[Begin ENTRIES PROVIDED]
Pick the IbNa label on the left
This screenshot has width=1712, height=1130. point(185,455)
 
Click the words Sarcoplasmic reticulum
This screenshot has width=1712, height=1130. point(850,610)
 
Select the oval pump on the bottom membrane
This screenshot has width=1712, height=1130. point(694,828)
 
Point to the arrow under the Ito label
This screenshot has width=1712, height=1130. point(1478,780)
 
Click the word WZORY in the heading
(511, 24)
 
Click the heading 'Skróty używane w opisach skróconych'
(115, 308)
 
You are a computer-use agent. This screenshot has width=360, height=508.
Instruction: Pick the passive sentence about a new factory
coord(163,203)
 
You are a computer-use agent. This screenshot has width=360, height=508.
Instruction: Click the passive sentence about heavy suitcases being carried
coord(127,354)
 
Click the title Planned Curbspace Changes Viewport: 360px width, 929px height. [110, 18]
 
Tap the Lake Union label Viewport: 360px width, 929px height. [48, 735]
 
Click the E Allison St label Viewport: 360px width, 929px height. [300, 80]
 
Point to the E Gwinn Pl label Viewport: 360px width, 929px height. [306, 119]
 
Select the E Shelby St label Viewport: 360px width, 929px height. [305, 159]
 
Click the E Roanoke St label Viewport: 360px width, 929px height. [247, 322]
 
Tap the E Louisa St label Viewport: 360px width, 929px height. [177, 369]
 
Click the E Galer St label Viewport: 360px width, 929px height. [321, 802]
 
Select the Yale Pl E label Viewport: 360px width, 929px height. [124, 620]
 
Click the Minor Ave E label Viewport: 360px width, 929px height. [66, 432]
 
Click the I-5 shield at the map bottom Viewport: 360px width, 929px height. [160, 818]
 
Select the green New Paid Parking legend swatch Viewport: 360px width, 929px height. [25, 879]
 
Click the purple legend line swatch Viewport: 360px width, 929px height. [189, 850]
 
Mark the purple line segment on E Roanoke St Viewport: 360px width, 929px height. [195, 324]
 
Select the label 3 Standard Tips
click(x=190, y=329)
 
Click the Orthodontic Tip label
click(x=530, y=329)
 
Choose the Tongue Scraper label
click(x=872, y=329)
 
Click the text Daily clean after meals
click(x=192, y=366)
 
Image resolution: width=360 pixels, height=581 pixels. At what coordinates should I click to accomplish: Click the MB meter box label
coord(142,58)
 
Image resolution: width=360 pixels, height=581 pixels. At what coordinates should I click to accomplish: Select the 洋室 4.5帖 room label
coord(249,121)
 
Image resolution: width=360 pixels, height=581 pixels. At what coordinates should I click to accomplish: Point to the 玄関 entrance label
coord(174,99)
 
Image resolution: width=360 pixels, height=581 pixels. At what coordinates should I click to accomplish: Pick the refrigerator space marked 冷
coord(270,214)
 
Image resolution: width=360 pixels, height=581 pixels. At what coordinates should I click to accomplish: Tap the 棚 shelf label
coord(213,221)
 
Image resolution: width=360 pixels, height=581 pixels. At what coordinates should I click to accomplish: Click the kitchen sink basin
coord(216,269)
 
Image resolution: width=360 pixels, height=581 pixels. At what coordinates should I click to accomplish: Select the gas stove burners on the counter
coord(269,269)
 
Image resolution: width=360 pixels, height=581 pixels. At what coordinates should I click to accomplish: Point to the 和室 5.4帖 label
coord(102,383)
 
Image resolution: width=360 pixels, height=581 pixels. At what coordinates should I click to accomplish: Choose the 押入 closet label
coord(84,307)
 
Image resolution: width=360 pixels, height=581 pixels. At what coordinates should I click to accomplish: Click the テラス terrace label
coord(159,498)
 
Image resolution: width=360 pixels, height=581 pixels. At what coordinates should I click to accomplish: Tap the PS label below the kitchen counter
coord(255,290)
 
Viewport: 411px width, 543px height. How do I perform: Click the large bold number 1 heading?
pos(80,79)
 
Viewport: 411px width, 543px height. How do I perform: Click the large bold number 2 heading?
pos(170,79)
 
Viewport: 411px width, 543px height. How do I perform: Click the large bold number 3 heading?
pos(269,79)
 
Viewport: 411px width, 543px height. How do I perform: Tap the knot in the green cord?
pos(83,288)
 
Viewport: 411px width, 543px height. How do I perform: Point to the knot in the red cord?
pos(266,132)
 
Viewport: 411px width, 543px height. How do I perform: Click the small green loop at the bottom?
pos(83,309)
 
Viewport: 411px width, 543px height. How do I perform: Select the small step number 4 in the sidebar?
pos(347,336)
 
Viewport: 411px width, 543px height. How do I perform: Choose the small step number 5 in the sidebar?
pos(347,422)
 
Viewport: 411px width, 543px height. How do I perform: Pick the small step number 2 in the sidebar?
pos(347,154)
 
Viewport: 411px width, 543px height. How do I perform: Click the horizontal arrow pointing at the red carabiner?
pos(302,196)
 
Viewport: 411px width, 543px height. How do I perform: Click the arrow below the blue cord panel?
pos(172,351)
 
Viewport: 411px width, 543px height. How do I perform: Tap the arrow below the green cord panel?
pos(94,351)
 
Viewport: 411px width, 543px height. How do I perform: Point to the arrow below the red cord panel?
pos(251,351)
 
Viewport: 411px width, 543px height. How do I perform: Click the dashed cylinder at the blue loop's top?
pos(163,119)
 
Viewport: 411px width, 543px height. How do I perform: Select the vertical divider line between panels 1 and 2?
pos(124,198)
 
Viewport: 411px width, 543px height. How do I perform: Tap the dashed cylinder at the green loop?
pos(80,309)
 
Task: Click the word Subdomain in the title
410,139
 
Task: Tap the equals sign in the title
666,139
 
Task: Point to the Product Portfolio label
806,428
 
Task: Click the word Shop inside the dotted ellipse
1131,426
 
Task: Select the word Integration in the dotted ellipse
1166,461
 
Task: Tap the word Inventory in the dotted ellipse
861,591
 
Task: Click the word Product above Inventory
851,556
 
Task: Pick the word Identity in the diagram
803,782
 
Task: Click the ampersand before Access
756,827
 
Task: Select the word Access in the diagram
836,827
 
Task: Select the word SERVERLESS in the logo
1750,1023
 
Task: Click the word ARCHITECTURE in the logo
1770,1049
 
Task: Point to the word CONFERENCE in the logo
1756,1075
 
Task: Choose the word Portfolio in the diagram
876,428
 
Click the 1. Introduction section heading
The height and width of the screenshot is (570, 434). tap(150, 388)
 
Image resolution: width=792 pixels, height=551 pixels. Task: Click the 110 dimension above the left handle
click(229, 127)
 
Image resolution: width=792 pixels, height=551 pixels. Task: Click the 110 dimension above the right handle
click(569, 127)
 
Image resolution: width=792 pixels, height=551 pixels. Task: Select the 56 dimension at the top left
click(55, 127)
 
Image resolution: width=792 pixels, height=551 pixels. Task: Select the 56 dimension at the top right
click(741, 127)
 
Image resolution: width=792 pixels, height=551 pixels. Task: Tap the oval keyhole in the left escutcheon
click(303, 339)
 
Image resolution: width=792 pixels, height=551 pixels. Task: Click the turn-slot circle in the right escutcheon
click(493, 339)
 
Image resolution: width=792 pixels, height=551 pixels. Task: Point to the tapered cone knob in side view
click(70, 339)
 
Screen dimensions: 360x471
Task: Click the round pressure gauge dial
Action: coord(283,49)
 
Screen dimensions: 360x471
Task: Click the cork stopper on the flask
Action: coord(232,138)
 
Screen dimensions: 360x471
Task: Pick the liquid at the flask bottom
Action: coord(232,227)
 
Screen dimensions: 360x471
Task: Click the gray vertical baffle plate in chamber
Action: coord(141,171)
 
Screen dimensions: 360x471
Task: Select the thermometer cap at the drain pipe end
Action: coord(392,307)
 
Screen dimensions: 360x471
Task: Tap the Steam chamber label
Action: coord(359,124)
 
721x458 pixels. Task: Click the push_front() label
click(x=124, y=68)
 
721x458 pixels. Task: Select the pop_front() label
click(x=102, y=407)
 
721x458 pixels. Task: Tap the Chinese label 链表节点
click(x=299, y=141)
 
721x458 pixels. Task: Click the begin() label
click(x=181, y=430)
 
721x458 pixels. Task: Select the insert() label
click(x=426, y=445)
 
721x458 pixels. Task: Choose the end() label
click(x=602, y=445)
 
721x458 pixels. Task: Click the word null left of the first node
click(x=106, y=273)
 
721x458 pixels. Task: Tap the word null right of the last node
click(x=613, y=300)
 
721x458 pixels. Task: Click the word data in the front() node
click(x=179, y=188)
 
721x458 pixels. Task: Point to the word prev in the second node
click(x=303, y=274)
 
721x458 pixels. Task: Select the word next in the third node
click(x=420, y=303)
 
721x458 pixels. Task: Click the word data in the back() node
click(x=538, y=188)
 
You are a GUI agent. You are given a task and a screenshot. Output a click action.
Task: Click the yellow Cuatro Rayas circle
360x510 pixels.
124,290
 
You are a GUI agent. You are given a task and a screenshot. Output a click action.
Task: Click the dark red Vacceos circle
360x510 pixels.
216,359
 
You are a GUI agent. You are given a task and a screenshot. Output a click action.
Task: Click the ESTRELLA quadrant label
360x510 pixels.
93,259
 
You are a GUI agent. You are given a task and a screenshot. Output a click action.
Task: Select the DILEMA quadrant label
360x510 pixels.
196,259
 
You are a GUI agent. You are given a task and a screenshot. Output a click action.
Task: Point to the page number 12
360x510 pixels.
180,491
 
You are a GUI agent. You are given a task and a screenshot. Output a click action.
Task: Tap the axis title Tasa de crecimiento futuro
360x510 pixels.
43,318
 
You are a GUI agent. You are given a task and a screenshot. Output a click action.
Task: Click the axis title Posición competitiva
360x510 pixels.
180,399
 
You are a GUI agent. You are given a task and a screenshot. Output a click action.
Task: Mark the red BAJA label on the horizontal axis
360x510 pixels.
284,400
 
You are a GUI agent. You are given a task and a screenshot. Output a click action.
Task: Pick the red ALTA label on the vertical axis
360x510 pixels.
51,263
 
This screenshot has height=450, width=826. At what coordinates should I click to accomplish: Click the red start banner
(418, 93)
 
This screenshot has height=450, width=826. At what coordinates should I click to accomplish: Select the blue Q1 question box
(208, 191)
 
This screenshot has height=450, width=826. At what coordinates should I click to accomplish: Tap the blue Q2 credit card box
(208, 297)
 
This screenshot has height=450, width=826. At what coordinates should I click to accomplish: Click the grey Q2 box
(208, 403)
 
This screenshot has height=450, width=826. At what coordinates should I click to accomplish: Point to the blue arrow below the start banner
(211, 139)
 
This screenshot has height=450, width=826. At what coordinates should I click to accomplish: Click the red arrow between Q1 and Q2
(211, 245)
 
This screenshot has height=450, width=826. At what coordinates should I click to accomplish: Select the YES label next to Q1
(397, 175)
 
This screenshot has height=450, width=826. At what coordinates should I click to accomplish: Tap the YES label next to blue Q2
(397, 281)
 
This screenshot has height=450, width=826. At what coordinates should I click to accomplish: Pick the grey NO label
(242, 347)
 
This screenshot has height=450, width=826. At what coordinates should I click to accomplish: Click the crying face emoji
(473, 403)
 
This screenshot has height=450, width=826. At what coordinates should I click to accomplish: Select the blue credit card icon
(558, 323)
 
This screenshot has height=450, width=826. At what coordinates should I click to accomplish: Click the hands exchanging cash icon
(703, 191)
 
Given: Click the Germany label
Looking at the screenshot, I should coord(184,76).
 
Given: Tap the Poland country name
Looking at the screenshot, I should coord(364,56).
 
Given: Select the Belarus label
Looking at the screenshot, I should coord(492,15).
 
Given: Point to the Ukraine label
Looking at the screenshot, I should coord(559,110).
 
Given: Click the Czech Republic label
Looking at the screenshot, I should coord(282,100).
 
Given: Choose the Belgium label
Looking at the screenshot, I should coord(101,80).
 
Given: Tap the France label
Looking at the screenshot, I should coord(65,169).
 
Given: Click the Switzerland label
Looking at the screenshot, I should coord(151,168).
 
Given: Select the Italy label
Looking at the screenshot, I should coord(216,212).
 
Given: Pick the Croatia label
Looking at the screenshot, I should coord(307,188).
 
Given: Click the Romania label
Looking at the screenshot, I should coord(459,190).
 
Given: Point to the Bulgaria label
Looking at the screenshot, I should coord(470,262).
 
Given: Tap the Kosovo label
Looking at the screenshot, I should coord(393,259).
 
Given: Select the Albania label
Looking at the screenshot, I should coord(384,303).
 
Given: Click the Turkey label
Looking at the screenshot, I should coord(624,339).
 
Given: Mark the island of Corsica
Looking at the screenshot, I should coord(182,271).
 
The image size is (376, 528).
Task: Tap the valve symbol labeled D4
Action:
[End ENTRIES PROVIDED]
[DO THIS] Count the lines in the listing above that contain the string "handle", treating uppercase and lowercase letters as different. Give only the number.

[OUTPUT FOR THIS EXERCISE] 2